You need to convert the audio into volume data rather than amplitude/waveform data. That is you need to know how loud you sound is at a particular point in time? You "sample" a few samples around the time (either some before and some after or all before, especially if 'live'/streamed) and calculate its volume. Volume here means perceived volume or loudness, not the overall sound's volume control (sound.setVolume - not this).
A simple way to do this is to simply average the height of the wave over a block of time:
(semi-pseudo code):
auto total{ 0 };
auto currentSampleIndex{ getSampleIndexForCurrentTime };
for (auto i{ 0 }; i < blockSize; ++i)
{
total += std::abs(sample[currentSampleIndex - i]);
}
total /= blockSize;
total /= 32768;
This should give you something in the range of 0 - 1 that represents its overall volume based on its block size. Note that the maximum volume should practically be around 0.5 unless extremely high or extremely low frequency at extremely high volumes or high
DC offsets.

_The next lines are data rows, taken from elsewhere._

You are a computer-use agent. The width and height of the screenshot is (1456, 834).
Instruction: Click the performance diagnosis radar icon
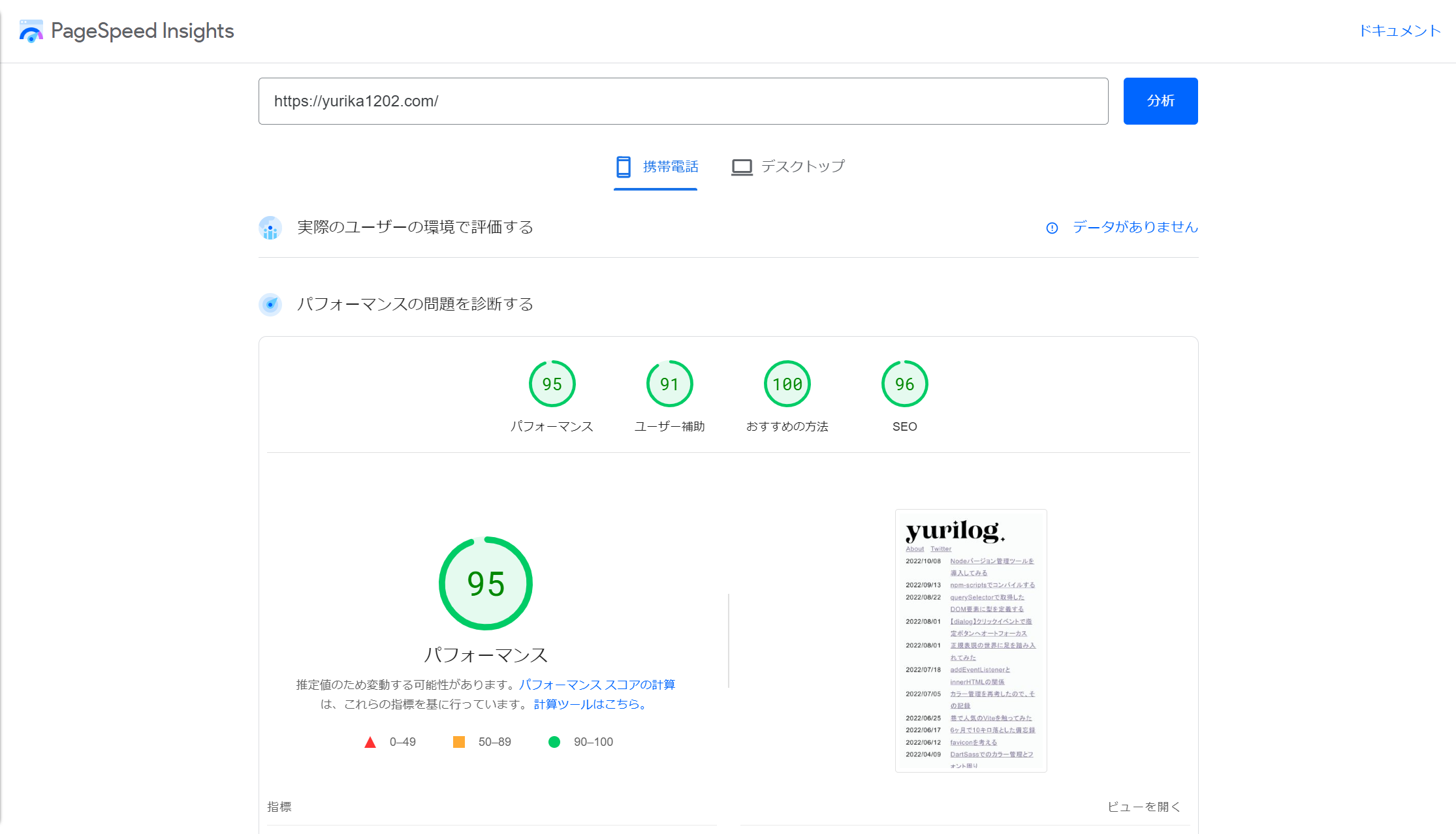(270, 304)
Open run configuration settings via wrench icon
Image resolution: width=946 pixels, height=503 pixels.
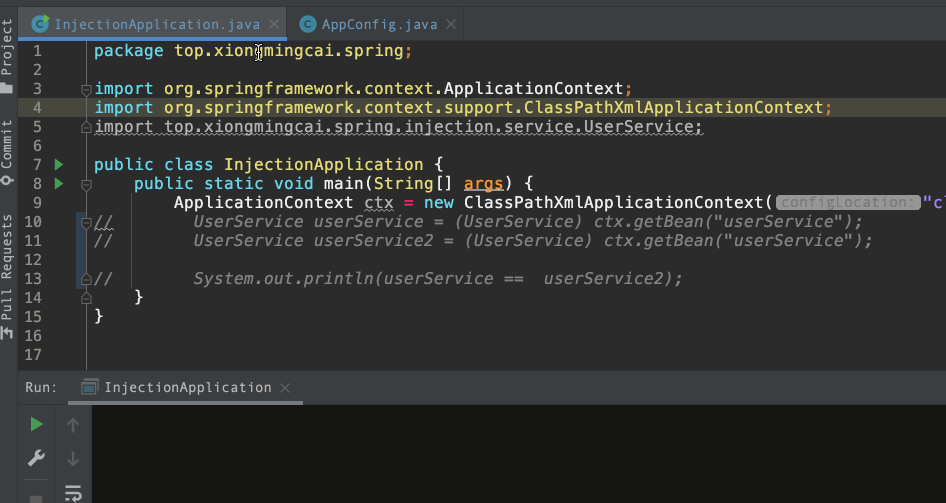(x=36, y=458)
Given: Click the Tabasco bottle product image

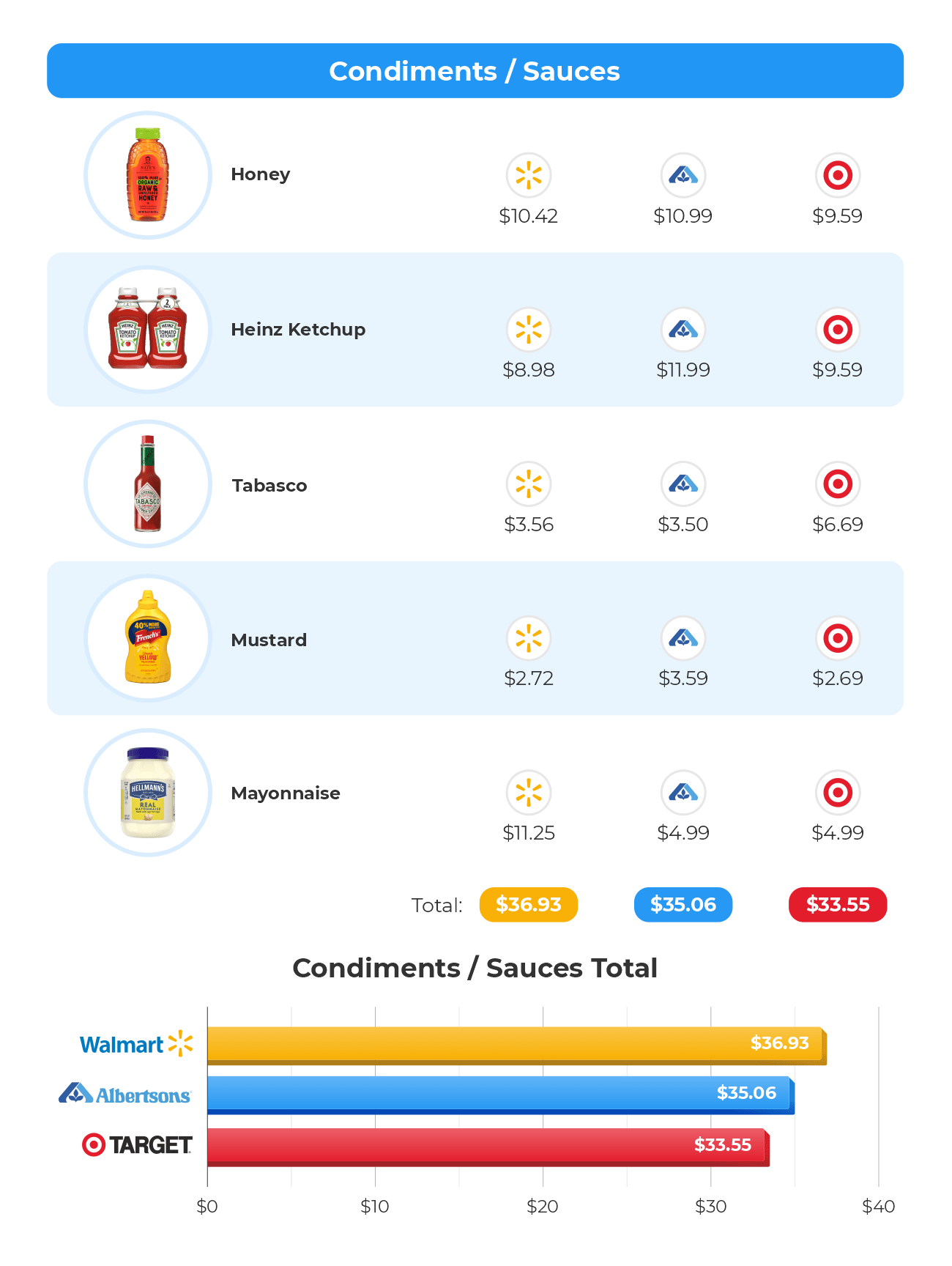Looking at the screenshot, I should 148,484.
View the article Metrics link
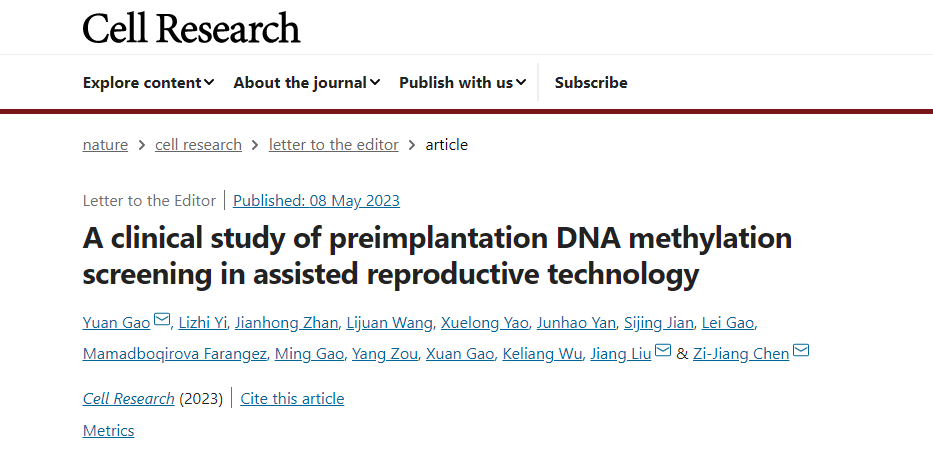 click(108, 431)
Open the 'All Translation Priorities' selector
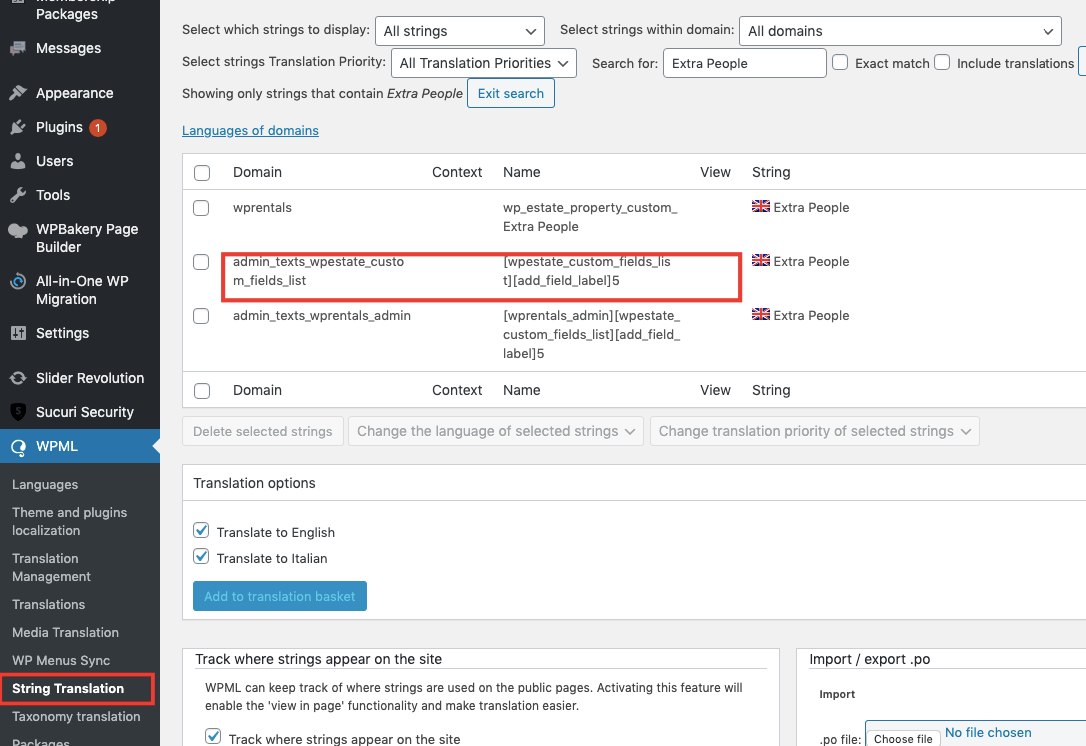The width and height of the screenshot is (1086, 746). tap(483, 62)
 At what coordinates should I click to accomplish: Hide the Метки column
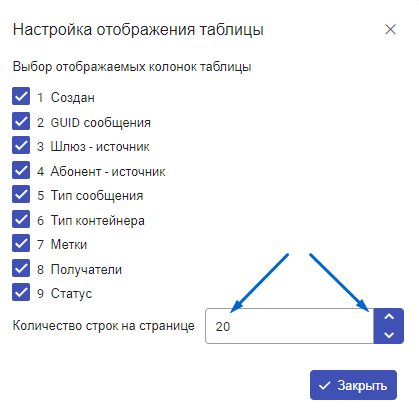(21, 243)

The block size you will have to determine yourself but you can try 100, 200, 1000, 10000 or something but be aware that the larger the block, the more work it has to do.
A block size of 10000 on a sample with a sample rate of 44.1Khz is less than a quarter of a second of sound so this may be an acceptable size.
For more accurate results, you could convert to
sound units or
convert the sound to frequencies and add extra "weight" to the lower frequencies.